Facts about fertility

Fertility is the natural capacity to produce offspring. It’s a complex and highly personal issue and one that carries its fair share of myths, often making it difficult to determine fact from fiction. But considerable scientific research has occurred in this field, so there’s plenty of essential information you should know.

Understanding these fertility facts can help improve your chances of having a baby.

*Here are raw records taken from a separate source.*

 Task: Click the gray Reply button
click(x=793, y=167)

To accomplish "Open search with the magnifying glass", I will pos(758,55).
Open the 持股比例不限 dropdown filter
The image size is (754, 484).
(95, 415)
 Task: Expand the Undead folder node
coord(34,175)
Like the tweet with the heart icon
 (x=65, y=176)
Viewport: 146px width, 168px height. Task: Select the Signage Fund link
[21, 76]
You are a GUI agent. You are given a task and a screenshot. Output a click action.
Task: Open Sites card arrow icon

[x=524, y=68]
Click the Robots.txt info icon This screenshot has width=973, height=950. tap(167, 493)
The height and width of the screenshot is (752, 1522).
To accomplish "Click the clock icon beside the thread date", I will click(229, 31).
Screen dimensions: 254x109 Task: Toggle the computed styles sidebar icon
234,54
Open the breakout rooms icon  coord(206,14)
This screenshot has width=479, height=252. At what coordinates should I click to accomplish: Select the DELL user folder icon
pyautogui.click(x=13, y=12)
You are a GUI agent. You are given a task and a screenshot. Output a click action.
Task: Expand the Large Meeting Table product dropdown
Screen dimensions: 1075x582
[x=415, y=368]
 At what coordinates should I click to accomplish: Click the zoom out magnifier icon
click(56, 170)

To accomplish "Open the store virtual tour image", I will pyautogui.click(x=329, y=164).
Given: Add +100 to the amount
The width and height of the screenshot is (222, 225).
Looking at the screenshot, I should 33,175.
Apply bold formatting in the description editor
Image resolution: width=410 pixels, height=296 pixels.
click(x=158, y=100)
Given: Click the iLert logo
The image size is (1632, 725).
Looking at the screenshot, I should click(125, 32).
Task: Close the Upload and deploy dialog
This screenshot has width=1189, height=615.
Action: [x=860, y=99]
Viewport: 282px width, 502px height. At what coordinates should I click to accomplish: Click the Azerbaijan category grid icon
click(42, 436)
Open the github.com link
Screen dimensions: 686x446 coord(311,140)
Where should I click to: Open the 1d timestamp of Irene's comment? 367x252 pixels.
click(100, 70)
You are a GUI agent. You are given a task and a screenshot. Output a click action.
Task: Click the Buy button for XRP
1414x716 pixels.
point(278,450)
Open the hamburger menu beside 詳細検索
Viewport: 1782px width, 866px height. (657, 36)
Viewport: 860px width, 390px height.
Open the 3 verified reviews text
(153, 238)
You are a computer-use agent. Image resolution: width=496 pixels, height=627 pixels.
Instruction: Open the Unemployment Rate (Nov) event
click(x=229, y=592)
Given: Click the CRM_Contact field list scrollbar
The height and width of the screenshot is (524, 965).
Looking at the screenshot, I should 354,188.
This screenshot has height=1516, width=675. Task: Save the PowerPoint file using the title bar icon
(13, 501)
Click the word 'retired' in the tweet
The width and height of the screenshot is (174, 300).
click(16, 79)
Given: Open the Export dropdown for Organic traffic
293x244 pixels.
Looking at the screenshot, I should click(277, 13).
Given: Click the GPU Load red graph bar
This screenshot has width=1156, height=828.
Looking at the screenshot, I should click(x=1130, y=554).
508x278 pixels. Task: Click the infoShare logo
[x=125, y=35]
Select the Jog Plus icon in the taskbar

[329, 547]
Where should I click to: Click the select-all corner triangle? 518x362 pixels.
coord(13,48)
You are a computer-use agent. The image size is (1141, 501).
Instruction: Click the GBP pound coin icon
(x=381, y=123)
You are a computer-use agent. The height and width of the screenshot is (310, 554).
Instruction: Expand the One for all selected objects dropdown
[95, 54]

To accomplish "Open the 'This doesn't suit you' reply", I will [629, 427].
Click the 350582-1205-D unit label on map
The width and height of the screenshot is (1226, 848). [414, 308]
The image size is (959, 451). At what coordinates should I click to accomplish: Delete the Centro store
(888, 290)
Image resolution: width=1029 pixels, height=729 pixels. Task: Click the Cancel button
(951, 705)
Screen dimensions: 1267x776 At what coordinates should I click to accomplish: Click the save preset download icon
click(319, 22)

  • One in six Australian couples suffer infertility, so it’s important to know that you’re not alone.
  • With infertility, multiple minor problems can often add together to form a larger problem.
  • When dealing with infertility, feelings of frustration, sadness, anxiety and lack of control are common, even for people who don’t normally experience these types of emotions.
  • Fertility reduces with age due to a declining number of eggs and a reduction in quality of those eggs, which leads to a lower chance of pregnancy and a higher risk of miscarriage.
  • Fertility in women reduces gradually after the age of 35 but decreases more rapidly after the age of 37. The chance of natural conception per month is around 15% at 37, but reduces to under 10% by 40 years and approximately 5% at 43 years.
  • The quality of the sperm produced by men declines as they get older. Partners of men over the age of 45 take about five times longer to fall pregnant than partners of younger men. They are also more likely to have a miscarriage. Although rare, autism and other congenital problems are slightly more common in children with older fathers.
  • The risk of chromosomal abnormalities increases with maternal age. It’s estimated that the risk of a baby having a chromosomal abnormality is approximately 1 in 400 for a woman aged 30, and 1 in 100 for a woman aged 40.
  • There are several lifestyle factors which can positively affect fertility levels. To give yourself the best chance of getting pregnant, ensure you exercise regularly and have a healthy diet, reduce your alcohol intake, quit smoking, limit your caffeine intake to two cups of coffee a day, avoid toxic chemicals and try to reduce your stress levels.
  • Additional vitamins and minerals (micronutrients) for women, such as folic acid, iodine and vitamin D, can benefit your fertility and pregnancy health. Zinc and selenium supplements can help to improve sperm quality.
  • Obesity in women can cause hormonal changes that interfere with ovulation, and decrease the chance of conception. Obese women, on average, take longer to conceive than women in the healthy weight range and are more likely to experience infertility and miscarriage. Obese women are at a higher risk of experiencing pregnancy complications and medical intervention during their birth.
  • Obesity can lower fertility in men due to a combination of factors including reduced sperm count and a decrease in sperm quality, as well as sexual dysfunction.
  • Endometriosis is now a recognised risk factor for reduced reproductive capability. Younger women with severe endometriosis should speak to their doctors about egg freezing or fertility preservation.
  • If left untreated, sexually transmitted infections (STIs), including chlamydia, genital herpes, gonorrhoea, syphilis, Mycoplasma genitalium and human immunodeficiency virus (HIV), can adversely affect both male and female fertility levels. Their early detection and treatment significantly reduces the chance that they will lead to infertility.
  • The window of opportunity to conceive each month is fairly small. Knowing when you’re at your most fertile and making sure you have sex during this time is critical if you want to get pregnant. Ovulation predictor kits, which can be purchased at pharmacies and supermarkets, can be useful if you’d like help getting your timing right.
  • The risk of miscarriage increases with age. The usual miscarriage rate is 15%, but this increases to 25% if the woman is in her late 30s, rises to 50% after 40 years and is almost at 100% once a woman is over 45.
  • The typical cost of egg freezing is around $5,975 for the first cycle, $5,375 for the second and subsequent cycles, and approximately $1,500 in medication costs each round.
  • A typical egg collection procedure takes about 20 minutes. Two factors affect the success rate of egg freezing and the probability of achieving a live birth – the first is the woman’s age at egg collection and the second is the total number of eggs available.
  • When an egg-freezing patient decides they’d like to use their eggs, first the frozen eggs are thawed, then they’re fertilised with either the partner or donor sperm via ICSI to form an embryo. Next the embryo is transferred to the uterus where, if the embryo implants successfully, it will develop into a fetus.